The purpose of this study was to investigate whether the chemical condition of osteoporotic serum affects the chemical stability of octacalcium phosphate (OCP) and its osteoconductive property. The in vitro chemical dissolution in osteoporotic ovariectomized (OVX)-simulated conditions was analyzed. OCP and its composite form with gelatin (OCP/Gel), containing specific amounts of OCP (either 17% or 44% by weight), were used as experimental materials. The degrees of supersaturation (DS) of the OVX-simulated buffer solutions, containing distinct inorganic phosphate (Pi) ion concentrations, after immersing OCP or OCP/Gel, were determined. The rod-shaped OCP/Gel was then implanted into the OVX and Sham rat tibia defects, exhibiting a similar shape and size, and assessed at 4, 8, and 12 weeks. Increasing Pi concentration in OVX-simulated buffer solution increased the DS, with respect to OCP, upon the introduction of OCP and 44% OCP/Gel, but decreased the DS to a slightly saturated condition with 17% OCP/Gel, indicating that increasing the OCP in the Gel matrix tends to inhibit the hydrolysis of OCP into hydroxyapatite (HA). Histomorphometric analyses of bone formation and the appearance of osteoblasts and osteoclast-like cells, together with OCP resorption, confirmed that while 44% OCP/Gel showed higher bone formation than 17% OCP/Gel at intramedullary bone defect sites in Sham rat tibia, both OCP/Gels tended to enhance cortical bone formation in the OVX group, concomitant with the higher resorption of OCP within 17% OCP/Gel.
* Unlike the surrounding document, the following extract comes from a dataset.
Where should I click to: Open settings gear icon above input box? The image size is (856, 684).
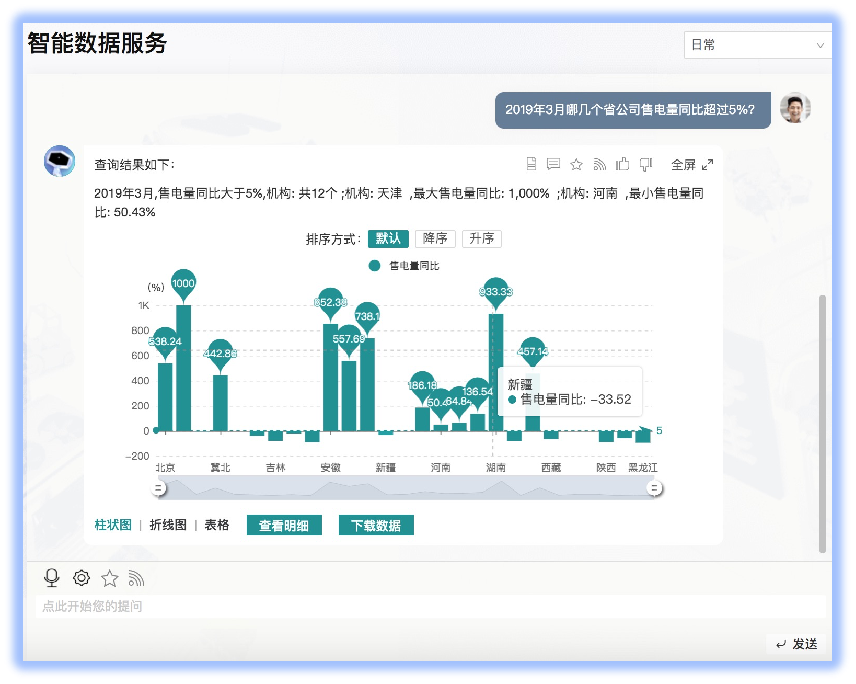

The appearance of osteoclast-like cells in the OVX group increased as the OCP dose decreased from 44% to 17% in the Gel matrix, with an approximately 4 times higher bone formation rate, 8-12 weeks after the implantation. Additional in vitro assays showed that bone marrow mesenchymal stem cells isolated from OVX and wild-type (WT) rats treated with OCP had similar proliferation and differentiation rates, up to 21 days. These results show that OCP can enhance cortical bone repair even in osteoporotic bone if suitable thermodynamic metastable dissolution conditions are provided in relation to the mass of OCP.